=== Section Start ===

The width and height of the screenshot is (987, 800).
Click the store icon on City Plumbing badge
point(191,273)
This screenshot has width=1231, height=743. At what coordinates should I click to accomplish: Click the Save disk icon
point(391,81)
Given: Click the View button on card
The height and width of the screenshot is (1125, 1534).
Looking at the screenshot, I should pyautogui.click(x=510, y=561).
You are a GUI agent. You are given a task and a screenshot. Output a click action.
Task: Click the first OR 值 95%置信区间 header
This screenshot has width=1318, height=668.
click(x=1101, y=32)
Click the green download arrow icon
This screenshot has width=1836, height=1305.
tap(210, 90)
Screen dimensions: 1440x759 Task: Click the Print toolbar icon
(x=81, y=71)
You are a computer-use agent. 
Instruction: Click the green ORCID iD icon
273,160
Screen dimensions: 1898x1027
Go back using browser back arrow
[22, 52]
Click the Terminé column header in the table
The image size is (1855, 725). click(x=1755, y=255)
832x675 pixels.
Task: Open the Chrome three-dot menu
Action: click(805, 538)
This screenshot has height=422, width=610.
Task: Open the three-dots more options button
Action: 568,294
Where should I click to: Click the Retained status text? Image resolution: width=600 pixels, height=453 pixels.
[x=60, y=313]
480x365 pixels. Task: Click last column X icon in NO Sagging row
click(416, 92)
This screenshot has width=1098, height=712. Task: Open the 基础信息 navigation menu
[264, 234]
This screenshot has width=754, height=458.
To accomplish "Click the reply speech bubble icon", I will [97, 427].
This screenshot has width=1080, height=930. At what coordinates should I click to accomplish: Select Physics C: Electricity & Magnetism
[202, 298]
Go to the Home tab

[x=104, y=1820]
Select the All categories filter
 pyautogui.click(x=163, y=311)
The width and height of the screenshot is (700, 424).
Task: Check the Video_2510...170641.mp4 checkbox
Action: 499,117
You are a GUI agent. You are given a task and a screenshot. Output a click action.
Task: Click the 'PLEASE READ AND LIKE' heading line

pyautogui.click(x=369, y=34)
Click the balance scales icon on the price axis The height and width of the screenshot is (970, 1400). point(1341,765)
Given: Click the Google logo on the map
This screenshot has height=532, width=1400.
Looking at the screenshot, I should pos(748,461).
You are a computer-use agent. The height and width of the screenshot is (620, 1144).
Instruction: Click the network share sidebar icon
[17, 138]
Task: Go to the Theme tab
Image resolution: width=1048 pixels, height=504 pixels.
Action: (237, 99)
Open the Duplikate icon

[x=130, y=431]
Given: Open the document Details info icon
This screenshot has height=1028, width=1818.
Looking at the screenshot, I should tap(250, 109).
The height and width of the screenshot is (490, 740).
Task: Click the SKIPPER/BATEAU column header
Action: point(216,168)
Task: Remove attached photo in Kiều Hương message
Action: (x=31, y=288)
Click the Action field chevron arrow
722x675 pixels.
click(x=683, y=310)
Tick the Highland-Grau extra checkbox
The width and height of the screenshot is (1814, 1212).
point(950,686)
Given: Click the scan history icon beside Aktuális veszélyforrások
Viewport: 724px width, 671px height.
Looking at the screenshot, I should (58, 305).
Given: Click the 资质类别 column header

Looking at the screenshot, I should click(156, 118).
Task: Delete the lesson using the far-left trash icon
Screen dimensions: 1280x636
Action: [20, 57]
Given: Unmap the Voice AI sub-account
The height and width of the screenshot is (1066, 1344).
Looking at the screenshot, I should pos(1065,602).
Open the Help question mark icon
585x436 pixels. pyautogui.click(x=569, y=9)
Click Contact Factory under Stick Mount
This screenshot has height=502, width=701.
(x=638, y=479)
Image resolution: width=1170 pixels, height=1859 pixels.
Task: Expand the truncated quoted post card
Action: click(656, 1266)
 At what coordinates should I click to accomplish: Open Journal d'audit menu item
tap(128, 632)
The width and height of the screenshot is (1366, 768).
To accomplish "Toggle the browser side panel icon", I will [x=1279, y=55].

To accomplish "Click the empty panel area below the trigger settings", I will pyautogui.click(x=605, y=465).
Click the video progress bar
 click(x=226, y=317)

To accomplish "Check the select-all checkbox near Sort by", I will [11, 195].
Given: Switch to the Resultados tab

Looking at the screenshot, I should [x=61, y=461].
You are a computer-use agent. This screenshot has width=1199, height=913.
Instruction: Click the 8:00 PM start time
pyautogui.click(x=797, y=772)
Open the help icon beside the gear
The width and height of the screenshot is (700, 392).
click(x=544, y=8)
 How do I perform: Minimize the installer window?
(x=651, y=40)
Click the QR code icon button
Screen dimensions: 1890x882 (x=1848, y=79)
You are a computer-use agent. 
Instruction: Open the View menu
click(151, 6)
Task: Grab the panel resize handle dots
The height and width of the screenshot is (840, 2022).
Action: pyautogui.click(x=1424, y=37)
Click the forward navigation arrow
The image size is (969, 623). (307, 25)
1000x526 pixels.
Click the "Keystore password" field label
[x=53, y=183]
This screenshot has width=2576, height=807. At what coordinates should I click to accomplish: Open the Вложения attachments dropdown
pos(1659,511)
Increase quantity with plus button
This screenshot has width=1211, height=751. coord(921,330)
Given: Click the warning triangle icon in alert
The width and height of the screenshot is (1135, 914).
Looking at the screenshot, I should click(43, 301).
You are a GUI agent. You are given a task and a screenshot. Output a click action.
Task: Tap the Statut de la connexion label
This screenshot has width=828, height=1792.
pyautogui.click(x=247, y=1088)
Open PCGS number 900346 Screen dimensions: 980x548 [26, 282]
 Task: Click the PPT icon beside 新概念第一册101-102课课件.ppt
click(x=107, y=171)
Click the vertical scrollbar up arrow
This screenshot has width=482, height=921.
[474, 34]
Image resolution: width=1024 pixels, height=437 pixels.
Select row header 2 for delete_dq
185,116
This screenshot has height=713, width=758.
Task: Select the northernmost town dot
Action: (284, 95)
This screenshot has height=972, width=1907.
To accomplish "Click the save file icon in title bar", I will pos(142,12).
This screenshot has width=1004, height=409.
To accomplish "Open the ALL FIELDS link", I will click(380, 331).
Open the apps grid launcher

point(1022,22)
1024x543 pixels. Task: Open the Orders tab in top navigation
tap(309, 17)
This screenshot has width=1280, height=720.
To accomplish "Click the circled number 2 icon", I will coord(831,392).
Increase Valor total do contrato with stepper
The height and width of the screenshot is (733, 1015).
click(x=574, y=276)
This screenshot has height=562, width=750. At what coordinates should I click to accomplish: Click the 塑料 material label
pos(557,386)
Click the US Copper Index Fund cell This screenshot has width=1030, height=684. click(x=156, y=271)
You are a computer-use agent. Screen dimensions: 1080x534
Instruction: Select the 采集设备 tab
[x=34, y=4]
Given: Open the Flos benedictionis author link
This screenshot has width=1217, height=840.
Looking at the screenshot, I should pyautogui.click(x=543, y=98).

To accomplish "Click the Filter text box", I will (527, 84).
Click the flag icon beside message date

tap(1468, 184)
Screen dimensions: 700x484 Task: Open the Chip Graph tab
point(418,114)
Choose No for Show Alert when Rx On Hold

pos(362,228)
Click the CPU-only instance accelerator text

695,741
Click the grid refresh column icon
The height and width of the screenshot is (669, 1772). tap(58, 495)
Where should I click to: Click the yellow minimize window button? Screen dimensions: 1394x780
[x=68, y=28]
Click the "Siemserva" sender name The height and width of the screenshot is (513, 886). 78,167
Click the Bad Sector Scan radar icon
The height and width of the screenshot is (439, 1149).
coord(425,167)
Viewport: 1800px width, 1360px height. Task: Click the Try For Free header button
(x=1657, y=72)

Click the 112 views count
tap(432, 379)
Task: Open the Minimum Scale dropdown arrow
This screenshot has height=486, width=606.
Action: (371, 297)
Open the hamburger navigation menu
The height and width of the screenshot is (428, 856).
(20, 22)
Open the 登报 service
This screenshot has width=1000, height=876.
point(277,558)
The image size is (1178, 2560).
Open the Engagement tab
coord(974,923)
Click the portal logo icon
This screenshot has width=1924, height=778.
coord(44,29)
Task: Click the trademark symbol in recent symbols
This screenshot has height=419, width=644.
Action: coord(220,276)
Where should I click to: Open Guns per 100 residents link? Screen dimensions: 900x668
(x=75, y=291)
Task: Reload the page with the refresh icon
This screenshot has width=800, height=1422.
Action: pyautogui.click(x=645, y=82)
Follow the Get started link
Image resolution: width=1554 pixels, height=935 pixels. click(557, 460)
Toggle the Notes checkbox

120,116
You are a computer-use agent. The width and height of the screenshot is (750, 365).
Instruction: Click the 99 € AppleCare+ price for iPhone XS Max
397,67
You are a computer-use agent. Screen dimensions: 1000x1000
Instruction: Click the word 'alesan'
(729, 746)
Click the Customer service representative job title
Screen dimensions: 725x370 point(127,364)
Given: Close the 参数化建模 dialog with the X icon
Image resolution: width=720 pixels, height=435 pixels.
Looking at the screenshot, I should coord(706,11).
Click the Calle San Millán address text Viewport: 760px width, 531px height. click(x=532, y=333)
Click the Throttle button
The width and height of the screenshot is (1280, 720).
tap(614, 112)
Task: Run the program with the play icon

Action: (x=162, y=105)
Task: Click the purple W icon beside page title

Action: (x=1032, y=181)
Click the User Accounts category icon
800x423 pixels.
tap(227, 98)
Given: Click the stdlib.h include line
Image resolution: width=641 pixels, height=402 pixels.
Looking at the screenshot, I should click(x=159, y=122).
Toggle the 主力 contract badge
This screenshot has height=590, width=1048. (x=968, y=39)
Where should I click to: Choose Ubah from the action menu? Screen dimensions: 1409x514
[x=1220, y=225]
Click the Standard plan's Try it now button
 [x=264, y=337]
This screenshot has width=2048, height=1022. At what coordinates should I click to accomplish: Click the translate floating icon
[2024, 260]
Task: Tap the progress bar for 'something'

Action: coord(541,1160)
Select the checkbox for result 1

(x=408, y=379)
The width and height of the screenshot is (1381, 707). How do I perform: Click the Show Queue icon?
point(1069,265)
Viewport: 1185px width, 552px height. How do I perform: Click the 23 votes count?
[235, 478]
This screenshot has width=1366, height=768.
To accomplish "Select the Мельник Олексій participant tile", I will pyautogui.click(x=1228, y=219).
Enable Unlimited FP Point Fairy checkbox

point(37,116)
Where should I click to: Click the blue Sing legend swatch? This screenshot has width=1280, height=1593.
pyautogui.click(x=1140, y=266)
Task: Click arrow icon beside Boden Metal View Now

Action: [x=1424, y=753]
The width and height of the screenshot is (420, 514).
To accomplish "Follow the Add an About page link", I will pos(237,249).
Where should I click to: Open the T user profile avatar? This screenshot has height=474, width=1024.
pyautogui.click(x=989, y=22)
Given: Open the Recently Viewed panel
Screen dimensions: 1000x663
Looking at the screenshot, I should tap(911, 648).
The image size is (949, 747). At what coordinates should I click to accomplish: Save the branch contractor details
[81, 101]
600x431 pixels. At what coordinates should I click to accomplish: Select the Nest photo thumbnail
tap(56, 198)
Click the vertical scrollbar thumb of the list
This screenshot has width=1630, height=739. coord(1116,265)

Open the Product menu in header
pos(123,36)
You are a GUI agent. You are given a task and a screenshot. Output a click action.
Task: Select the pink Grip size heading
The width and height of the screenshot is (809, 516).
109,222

=== Section End ===

# WORK INSTRUCTION
What is needed is a verbatim copy of every line in the records above from the one containing "Given: Click the warning" down to the one containing "Given: Open the Flos", both included, and nothing more.

# ANSWER
Given: Click the warning triangle icon in alert
The width and height of the screenshot is (1135, 914).
Looking at the screenshot, I should click(43, 301).
You are a GUI agent. You are given a task and a screenshot. Output a click action.
Task: Tap the Statut de la connexion label
This screenshot has width=828, height=1792.
pyautogui.click(x=247, y=1088)
Open PCGS number 900346 Screen dimensions: 980x548 [26, 282]
 Task: Click the PPT icon beside 新概念第一册101-102课课件.ppt
click(x=107, y=171)
Click the vertical scrollbar up arrow
This screenshot has width=482, height=921.
[474, 34]
Image resolution: width=1024 pixels, height=437 pixels.
Select row header 2 for delete_dq
185,116
This screenshot has height=713, width=758.
Task: Select the northernmost town dot
Action: (284, 95)
This screenshot has height=972, width=1907.
To accomplish "Click the save file icon in title bar", I will pos(142,12).
This screenshot has width=1004, height=409.
To accomplish "Open the ALL FIELDS link", I will click(380, 331).
Open the apps grid launcher

point(1022,22)
1024x543 pixels. Task: Open the Orders tab in top navigation
tap(309, 17)
This screenshot has width=1280, height=720.
To accomplish "Click the circled number 2 icon", I will coord(831,392).
Increase Valor total do contrato with stepper
The height and width of the screenshot is (733, 1015).
click(x=574, y=276)
This screenshot has height=562, width=750. At what coordinates should I click to accomplish: Click the 塑料 material label
pos(557,386)
Click the US Copper Index Fund cell This screenshot has width=1030, height=684. click(x=156, y=271)
You are a computer-use agent. Screen dimensions: 1080x534
Instruction: Select the 采集设备 tab
[x=34, y=4]
Given: Open the Flos benedictionis author link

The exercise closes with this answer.